In this case CSI stands for Compound Structure Identification and is based on combining a variety of methods. To begin with, metabolite samples to be analysed undergo a tandem mass spectrometry run. “During this step, molecules are dismantled into smaller fragments and their molecular weights are identified”, Böcker explains. The resulting spectra give information about the chemical composition of metabolites, but this information is not yet adequate to draw conclusions about the molecular structure. This is where the newly developed search engine comes into play. It works in a similar way to an internet search engine, but instead of searching for keywords, the tool looks for molecular information which translates the given mass spectrum into a structural formula. After the mass spectrum has been submitted to the search engine, “CSI:FingerID” trawls a number of online molecular structure databases, where scientists throughout the world publish information and structural formulae of both newly discovered and long-known metabolites. A single “CSI:FingerID” search results in a list of possible candidate structures which best correspond to the spectrum.

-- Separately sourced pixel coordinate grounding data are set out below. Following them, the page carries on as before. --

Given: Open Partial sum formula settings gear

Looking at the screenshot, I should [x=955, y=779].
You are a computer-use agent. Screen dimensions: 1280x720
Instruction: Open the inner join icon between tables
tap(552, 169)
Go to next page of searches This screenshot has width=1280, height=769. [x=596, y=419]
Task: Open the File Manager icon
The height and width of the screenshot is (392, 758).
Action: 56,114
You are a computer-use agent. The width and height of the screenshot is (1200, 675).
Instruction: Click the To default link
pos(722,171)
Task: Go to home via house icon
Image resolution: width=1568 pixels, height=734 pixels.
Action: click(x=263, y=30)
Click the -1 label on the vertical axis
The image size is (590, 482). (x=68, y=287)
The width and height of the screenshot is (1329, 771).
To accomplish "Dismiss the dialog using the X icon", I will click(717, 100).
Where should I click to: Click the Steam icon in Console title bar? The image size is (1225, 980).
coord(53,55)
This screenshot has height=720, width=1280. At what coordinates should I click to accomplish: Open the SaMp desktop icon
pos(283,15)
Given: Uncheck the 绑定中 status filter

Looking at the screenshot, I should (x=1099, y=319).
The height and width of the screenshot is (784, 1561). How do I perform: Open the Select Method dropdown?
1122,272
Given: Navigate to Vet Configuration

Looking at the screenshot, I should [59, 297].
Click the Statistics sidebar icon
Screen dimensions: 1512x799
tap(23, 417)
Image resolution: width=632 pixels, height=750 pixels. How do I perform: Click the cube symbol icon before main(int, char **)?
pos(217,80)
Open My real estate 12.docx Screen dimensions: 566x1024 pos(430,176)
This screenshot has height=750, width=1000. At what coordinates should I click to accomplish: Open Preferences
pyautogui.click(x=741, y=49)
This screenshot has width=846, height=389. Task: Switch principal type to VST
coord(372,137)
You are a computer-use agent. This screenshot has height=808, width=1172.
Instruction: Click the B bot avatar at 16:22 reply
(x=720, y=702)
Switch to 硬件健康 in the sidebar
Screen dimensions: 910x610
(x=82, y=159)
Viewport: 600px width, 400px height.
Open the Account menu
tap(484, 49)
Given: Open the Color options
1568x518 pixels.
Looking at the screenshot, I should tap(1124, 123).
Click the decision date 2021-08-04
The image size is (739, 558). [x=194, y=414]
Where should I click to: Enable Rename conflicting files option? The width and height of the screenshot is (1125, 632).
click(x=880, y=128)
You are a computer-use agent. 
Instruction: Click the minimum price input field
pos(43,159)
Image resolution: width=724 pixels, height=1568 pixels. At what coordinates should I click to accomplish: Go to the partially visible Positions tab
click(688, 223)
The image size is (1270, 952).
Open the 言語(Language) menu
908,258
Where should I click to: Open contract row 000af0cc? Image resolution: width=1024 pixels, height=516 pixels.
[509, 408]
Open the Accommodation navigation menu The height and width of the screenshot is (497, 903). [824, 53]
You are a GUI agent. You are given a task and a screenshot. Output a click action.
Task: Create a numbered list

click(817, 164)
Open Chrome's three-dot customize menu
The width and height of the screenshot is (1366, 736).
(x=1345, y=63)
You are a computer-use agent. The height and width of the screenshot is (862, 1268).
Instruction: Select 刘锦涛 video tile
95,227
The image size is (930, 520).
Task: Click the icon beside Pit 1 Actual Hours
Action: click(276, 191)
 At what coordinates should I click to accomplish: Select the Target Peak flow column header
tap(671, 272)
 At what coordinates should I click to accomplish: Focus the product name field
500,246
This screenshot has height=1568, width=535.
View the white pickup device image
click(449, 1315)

“After obtaining the list of possible candidates we still don’t know with absolute certainty which metabolite we are dealing with. But when we can reduce the number of possible compounds from several thousand down to perhaps ten, then this is huge progress”, says Böcker. “Because precise lab tests to identify compounds can be expensive and time-consuming, so distinguishing among thousands of possibilities is usually impossible—but testing just ten compounds is often feasible.” And, as the relevant databases also grow constantly—with an average of ten entries being added per minute on a worldwide basis—the search results become consistently more precise.
The bioinformaticians show in this new study that they obtain a significantly higher hit ratio with their method than any other method that has been used so far. To this end, they have validated their search engine with more than 6000 test substances. As well as using “CSI:FingerID” themselves to analyse naturally occurring metabolites, Professor Böcker and his team have made the search engine freely available to the international scientific community at: http://www.csi-fingerid.org.